-- Information supplied --
Segment Open

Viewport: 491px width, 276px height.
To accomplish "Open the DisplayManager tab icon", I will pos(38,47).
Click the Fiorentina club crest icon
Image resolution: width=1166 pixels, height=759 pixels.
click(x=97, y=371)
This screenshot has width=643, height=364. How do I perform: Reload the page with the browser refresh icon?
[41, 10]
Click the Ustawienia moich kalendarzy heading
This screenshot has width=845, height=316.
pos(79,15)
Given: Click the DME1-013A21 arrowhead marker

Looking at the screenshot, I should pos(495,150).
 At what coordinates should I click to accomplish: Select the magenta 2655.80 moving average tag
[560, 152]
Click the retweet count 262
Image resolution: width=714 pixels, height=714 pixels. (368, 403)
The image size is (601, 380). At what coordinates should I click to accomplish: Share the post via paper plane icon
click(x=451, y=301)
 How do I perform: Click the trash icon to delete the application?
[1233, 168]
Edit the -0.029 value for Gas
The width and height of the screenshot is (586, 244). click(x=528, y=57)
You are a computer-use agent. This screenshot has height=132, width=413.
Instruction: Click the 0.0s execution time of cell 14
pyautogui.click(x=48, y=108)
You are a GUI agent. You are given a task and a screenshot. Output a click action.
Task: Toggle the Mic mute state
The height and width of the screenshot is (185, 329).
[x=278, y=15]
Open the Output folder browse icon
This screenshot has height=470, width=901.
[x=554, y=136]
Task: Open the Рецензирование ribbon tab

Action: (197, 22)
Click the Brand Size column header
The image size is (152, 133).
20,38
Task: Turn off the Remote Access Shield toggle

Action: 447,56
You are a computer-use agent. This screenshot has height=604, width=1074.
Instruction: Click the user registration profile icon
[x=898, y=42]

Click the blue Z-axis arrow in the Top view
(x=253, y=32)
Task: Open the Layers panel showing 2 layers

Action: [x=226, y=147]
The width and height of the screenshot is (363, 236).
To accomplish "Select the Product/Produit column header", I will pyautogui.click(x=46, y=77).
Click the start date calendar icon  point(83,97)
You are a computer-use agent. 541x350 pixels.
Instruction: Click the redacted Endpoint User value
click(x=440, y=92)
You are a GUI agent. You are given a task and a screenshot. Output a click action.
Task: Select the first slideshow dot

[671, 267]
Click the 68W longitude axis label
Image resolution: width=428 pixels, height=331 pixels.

Segment Closed

Write out every line in the data that holds the string "computer".

-- Solution below --
You are a computer-use agent. This screenshot has height=132, width=413.
You are a computer-use agent. This screenshot has height=604, width=1074.
You are a computer-use agent. 541x350 pixels.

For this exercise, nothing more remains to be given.